I have corected the isTheClient() call so that you can now ommit the
default port.

Why do you make a separate setUserInfo() call? Just put that info
directly into your URL to avoid an additional PROPFIND.

Ingo



Hi,

I am seeing a few problems performing PUTs against Apache 1.3 in a
production environment. This test code:

WebdavResource r = new WebdavResource("http://server/dir/";);
r.setUserInfo(username, password);
r.putMethod("/dir/foo9.txt", "hello");

opens 3 connections. It does 2 PROPFINDS (one for ctor, and one for
setUSerInfo) and a PUT. It then keeps those 3 connections alive a la
HTTP
1.1, but never reuses them. The Apache server closes them after a short
timeout and they sit in CLOSE_WAIT for a while.

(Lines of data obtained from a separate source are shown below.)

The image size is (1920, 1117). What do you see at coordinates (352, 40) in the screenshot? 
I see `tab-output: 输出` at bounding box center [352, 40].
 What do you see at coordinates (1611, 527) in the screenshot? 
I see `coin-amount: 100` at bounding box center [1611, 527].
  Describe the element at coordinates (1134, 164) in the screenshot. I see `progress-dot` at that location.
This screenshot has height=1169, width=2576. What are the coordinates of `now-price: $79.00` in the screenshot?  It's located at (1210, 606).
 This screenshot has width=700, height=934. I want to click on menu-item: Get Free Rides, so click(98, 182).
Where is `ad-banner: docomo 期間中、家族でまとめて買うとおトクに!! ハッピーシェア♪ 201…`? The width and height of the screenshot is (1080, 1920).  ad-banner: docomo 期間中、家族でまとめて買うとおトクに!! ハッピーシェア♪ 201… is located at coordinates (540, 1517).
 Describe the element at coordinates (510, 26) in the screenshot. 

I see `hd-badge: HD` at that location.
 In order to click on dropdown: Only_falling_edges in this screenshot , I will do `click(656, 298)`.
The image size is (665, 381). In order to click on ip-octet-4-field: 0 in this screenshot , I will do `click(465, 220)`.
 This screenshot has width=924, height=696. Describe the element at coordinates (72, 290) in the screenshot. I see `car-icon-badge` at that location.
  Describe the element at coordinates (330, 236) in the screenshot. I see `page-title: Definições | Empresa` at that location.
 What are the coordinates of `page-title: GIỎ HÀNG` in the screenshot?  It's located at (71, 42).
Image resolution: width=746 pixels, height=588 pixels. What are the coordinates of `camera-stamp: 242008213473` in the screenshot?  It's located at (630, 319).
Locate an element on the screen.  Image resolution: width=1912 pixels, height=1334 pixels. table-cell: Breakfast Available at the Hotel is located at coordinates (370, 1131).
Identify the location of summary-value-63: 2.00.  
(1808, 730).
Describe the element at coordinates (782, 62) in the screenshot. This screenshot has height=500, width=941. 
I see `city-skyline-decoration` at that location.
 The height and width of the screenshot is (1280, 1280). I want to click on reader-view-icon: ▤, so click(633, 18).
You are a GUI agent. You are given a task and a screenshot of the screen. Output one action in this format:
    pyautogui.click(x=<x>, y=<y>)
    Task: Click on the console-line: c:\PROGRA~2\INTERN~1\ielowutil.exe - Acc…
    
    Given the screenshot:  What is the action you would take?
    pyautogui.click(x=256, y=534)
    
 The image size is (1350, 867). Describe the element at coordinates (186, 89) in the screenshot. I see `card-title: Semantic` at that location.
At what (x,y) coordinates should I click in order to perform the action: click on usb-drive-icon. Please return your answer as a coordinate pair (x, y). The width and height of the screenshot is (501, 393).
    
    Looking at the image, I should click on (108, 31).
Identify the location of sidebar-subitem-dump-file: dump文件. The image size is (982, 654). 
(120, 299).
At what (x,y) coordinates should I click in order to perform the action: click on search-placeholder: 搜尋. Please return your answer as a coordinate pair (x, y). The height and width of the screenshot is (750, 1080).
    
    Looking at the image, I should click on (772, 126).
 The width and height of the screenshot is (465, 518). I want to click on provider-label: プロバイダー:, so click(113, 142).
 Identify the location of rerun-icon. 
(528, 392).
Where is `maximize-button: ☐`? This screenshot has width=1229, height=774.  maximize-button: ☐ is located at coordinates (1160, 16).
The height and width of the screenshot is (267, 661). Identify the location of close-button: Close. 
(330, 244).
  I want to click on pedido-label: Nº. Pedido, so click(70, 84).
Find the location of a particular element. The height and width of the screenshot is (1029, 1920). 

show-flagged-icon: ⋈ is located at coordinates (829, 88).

This is causing the
server
to run too many processes, and the client to run out out of file
descriptors.

Debugging this, I found that the reason it is failing to reuse
connections
seems to be WebdavResource.isTheClient(), which contains this line:

return clientHttpURL.getAuthority().equals(httpURL.getAuthority());

This check is failing, because
clientHttpURL.getAuthority() --> "server:80"
httpURL.getAuthority() = "server"

So changing my client code to this helps:

WebdavResource r = new WebdavResource("http://server:80/dir/";);

But we'd really like to be able to turn off keep-alive behavior, or
manually close the connection when we're done, rather than waiting for
garbage-collection & OS timeouts - we have so many clients and servers,
and so much traffic that leaving the connections open is too expensive.
We'd also like to avoid the PROPFINDS, which don't seem essential.

I am testing a hack/patch to bypass the PROPFINDs and forcibly close the
connection after a PUT, but would prefer better solutions obviously!